Document text »
------------

Thursday, May 30, 2013

Friendly Fire

I recently had an email exchange about Scripturalism with a Reformed blogger. Early on in this exchange, I defined philosophic knowledge as “a belief about which one cannot be mistaken.” Now, I don’t really see what is so controversial about this. Of course, I acknowledge[d] that “knowledge” can refer to other concepts and that opinions can be useful, but this definition seems to me to be the most relevant for apologetic purposes insofar as a denial of it leads to skepticism (link).

Apparently, though, my correspondent was not very impressed, calling it, among other things, “grad-school gibberish,” “gawd-awful,” and, my personal favorite, “the dumbest damned thing I have ever read an adult write.” And this was just in response to a definition. Keep in mind this is all by a fellow presuppositionalist, and I don’t believe I had written anything provocative.

Lately, it seems as if straightforward, rational discussion of differences is getting harder to come by. In my recent studies about the Trinity and epistemology, I’ve honestly had a much easier time staying on topic with Roman Catholics than I’ve had with many Reformed Christians. I’m not sure why that is. It could just be a string of bad luck, so to speak.

------------

Given instruction a »
In the blog post, how did the writer define philosophic knowledge?

Data rows »
------------

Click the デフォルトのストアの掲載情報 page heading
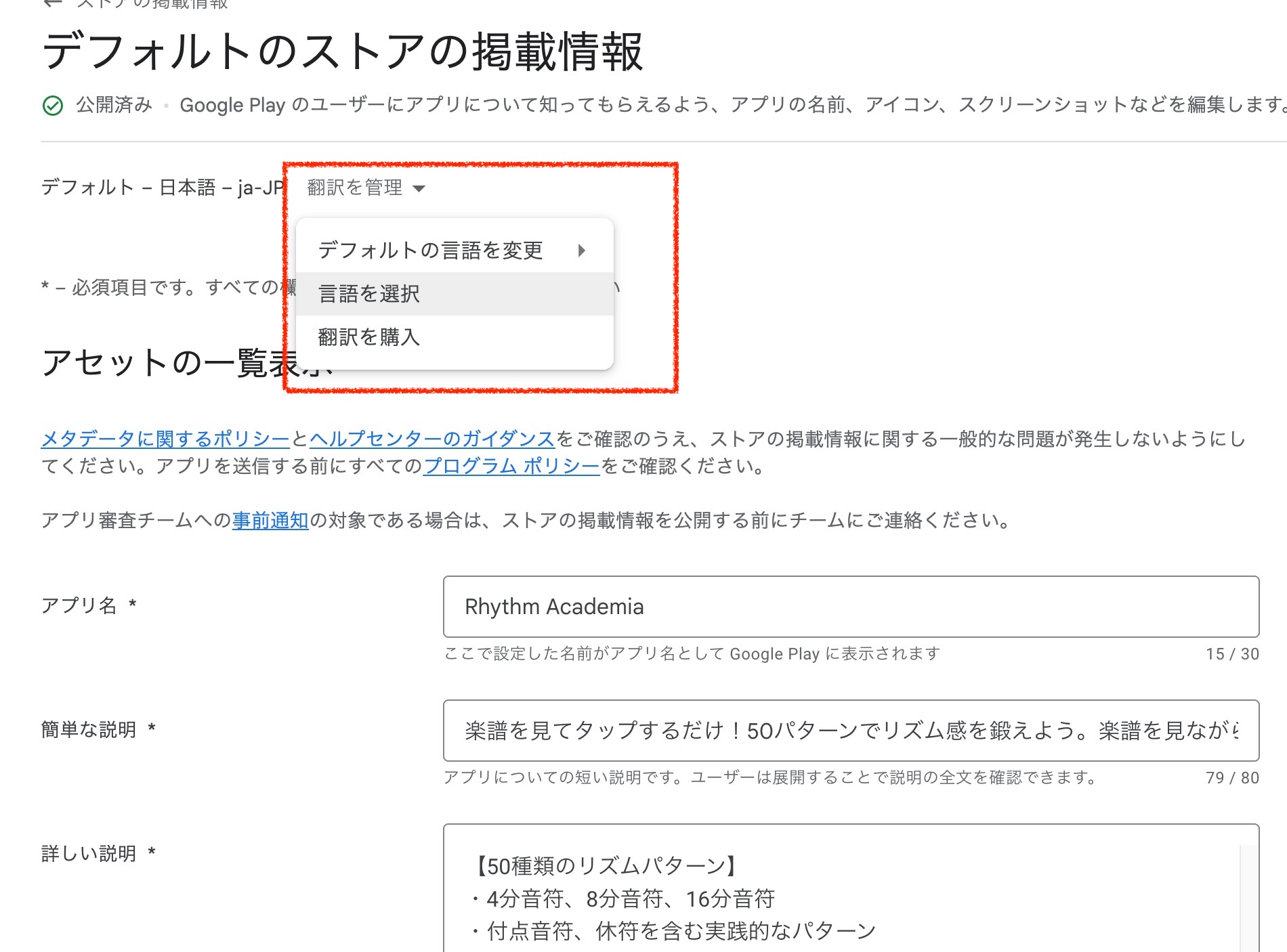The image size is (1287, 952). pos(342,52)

------------

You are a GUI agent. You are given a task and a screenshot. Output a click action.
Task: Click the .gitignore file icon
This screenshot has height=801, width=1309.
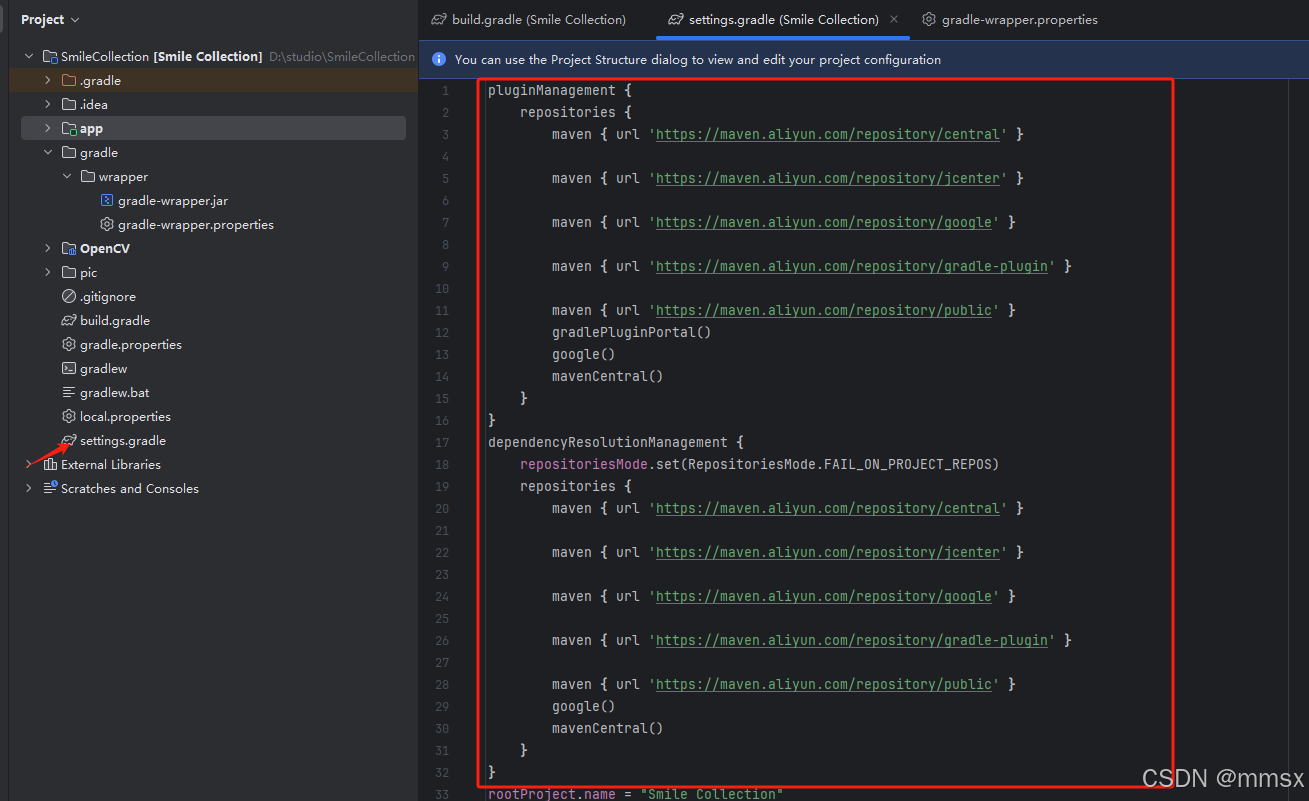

------------

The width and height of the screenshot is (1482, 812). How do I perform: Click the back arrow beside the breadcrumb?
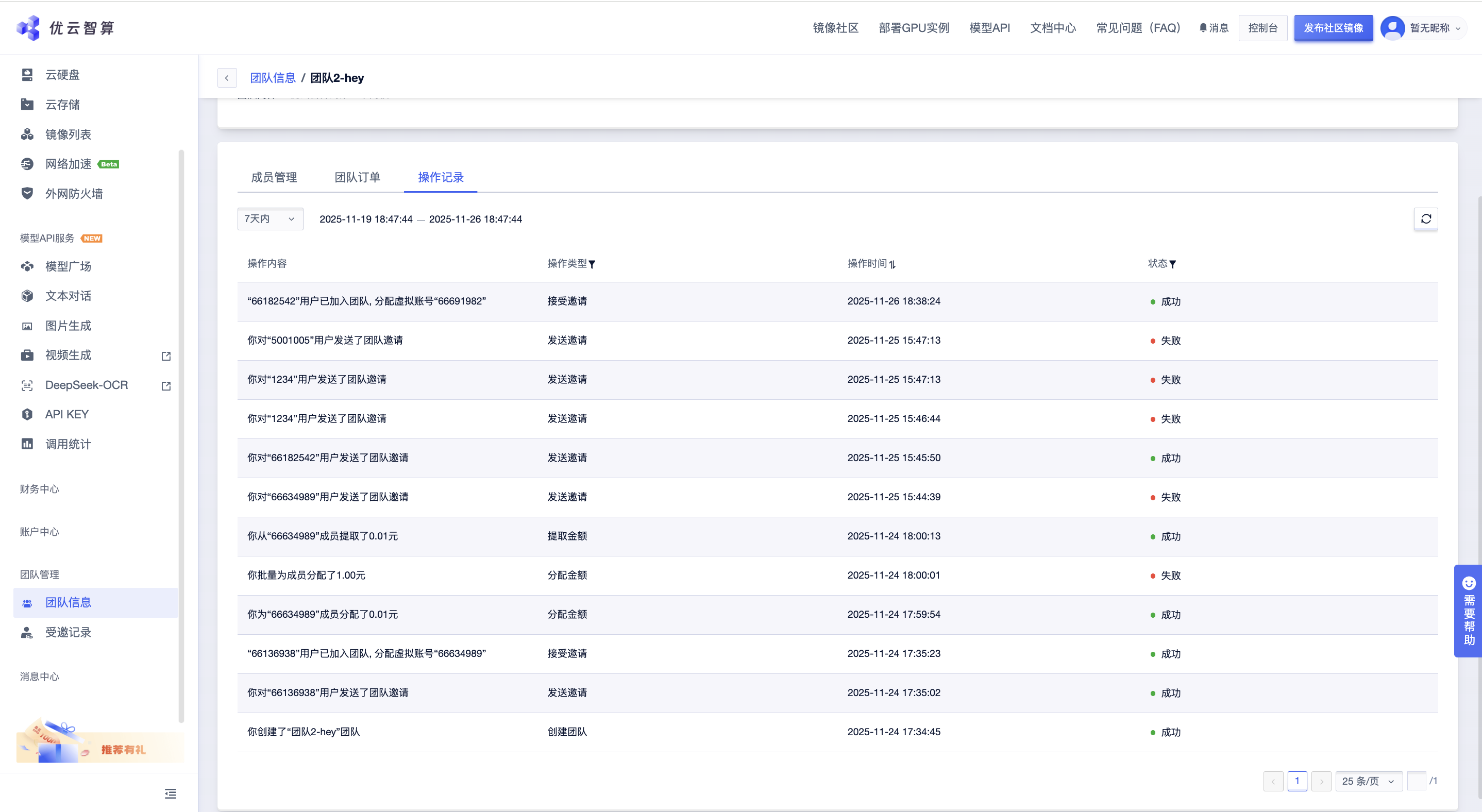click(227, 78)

------------

Given instruction b »
In the entries, copy again the lines from the line with "The width and" up to and including the line with "click(227, 78)", requests included, and raise every coordinate in the answers by 85. Give only those lines, and leave out the pictures.

Correct result a »
As "a belief about which one cannot be mistaken."

Correct result b »
The width and height of the screenshot is (1482, 812). How do I perform: Click the back arrow beside the breadcrumb?
click(312, 163)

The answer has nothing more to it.